■ Oefentekst ■
════════════════

3.Het geschil, de standpunten en conclusies van partijen

3.1
Tussen partijen is in geschil of belanghebbende ontvankelijk is in zijn beroep.
3.2
Belanghebbende stelt zich op het standpunt dat hij de aanslag IB/PVV 2007 op 13 maart 2009 heeft ontvangen, dat hij op diezelfde dag een bezwaarschrift heeft geschreven en dat hij dit bezwaarschrift op 14 maart 2009 heeft gepost. Uit de brief van de Belastingdienst van 22 april 2009 blijkt dat het bezwaarschrift op 26 maart 2009 – derhalve tijdig – door de Belastingdienst is ontvangen.
3.3
De Inspecteur wijst erop dat op 22 juni 2009 reeds uitspraak op bezwaar is gedaan. Omdat het schrijven van 31 oktober 2011 ruimschoots na de beroepstermijn is ontvangen, is dit schrijven niet doorgestuurd naar de Rechtbank, maar behandeld als een verzoek om ambtshalve herziening.
3.4
Beide partijen hebben voor hun standpunt aangevoerd wat is vermeld in de van hen afkomstige stukken. Daaraan heeft de Inspecteur toegevoegd hetgeen is vermeld in het aan deze uitspraak gehechte proces-verbaal van de zitting.

════════════════

■ Actiepunt A ■
Beantwoord de volgende vragen op basis van de tekst over het geschil.
(i) Op welke datum heeft belanghebbende het bezwaarschrift volgens zijn eigen standpunt gepost?
(ii) Op welke datum is volgens de Inspecteur uitspraak op bezwaar gedaan?
(iii) Als wat is het schrijven van 31 oktober 2011 behandeld?
■ Actiepunt B ■
Schrijf het deel van de tekst over het geschil tussen "3.Het geschil, de" en "om ambtshalve herziening." letterlijk over, beide inbegrepen.

■ Aangeleverde records ■
════════════════

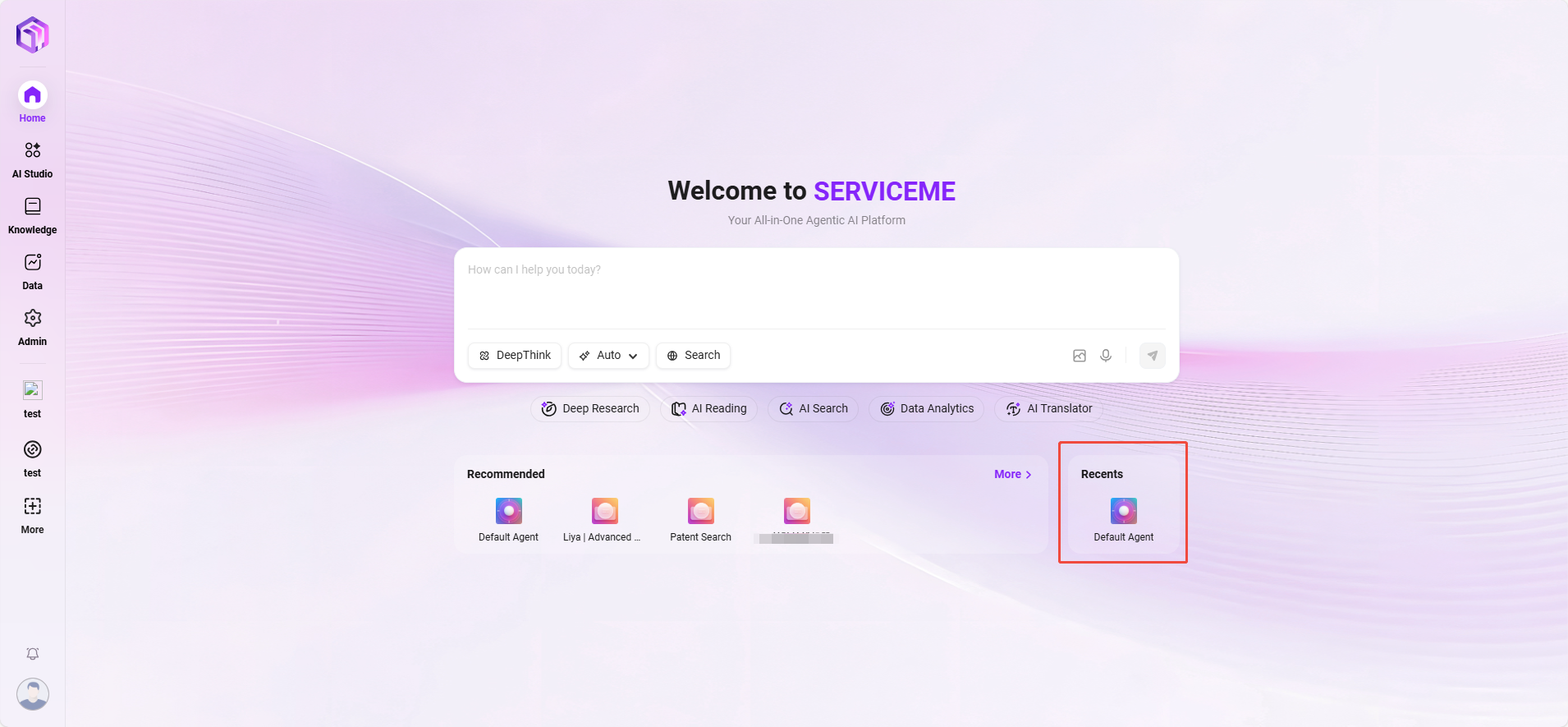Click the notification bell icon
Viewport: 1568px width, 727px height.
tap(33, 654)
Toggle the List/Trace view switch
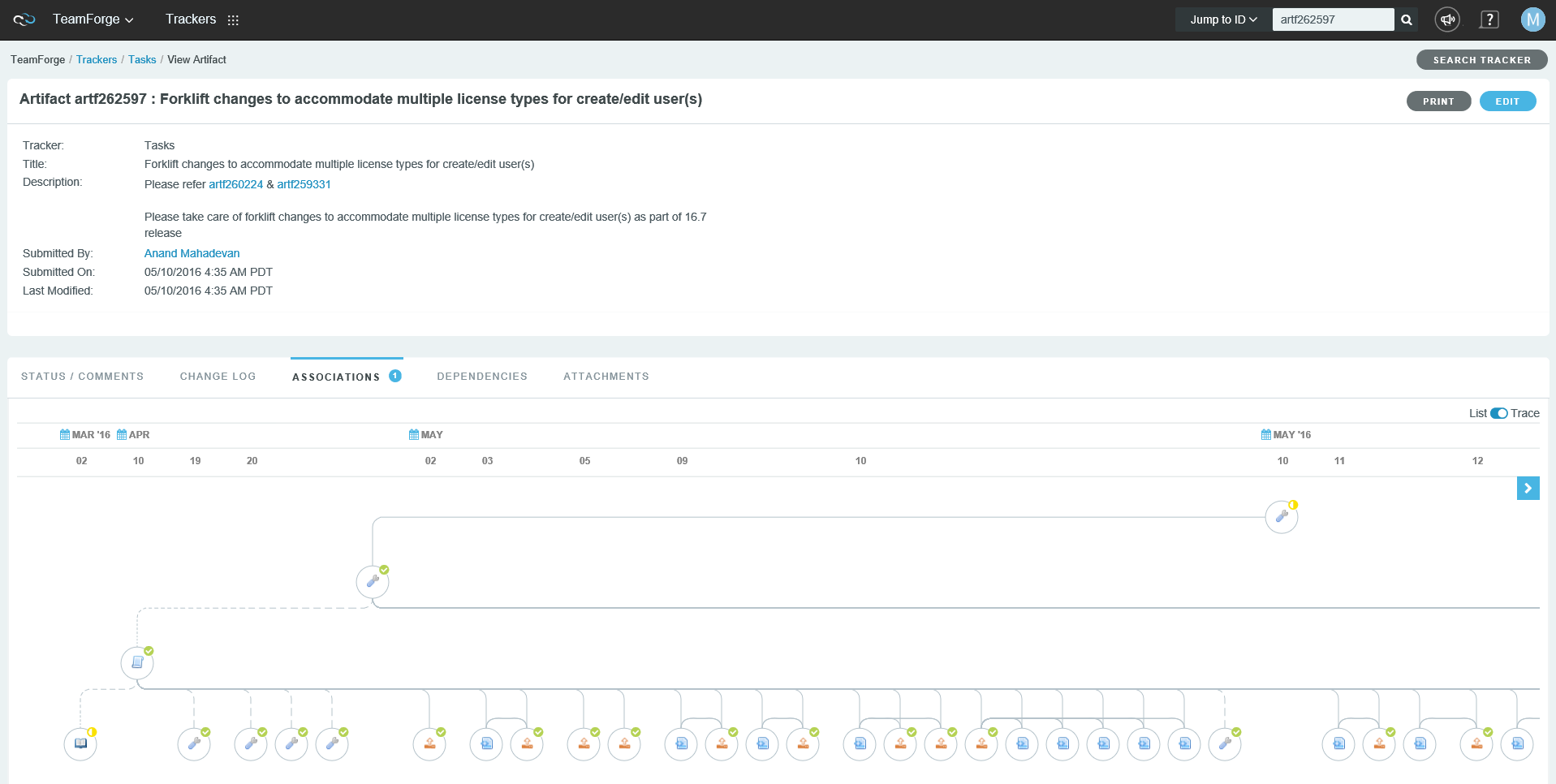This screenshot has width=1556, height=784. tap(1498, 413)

════════════════

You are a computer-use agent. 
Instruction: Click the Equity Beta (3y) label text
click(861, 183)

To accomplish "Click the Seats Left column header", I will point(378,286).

════════════════

■ Uitgewerkte oplossing A ■
(i) Op 14 maart 2009.
(ii) Op 22 juni 2009.
(iii) Als een verzoek om ambtshalve herziening.

■ Uitgewerkte oplossing B ■
3.Het geschil, de standpunten en conclusies van partijen

3.1
Tussen partijen is in geschil of belanghebbende ontvankelijk is in zijn beroep.
3.2
Belanghebbende stelt zich op het standpunt dat hij de aanslag IB/PVV 2007 op 13 maart 2009 heeft ontvangen, dat hij op diezelfde dag een bezwaarschrift heeft geschreven en dat hij dit bezwaarschrift op 14 maart 2009 heeft gepost. Uit de brief van de Belastingdienst van 22 april 2009 blijkt dat het bezwaarschrift op 26 maart 2009 – derhalve tijdig – door de Belastingdienst is ontvangen.
3.3
De Inspecteur wijst erop dat op 22 juni 2009 reeds uitspraak op bezwaar is gedaan. Omdat het schrijven van 31 oktober 2011 ruimschoots na de beroepstermijn is ontvangen, is dit schrijven niet doorgestuurd naar de Rechtbank, maar behandeld als een verzoek om ambtshalve herziening.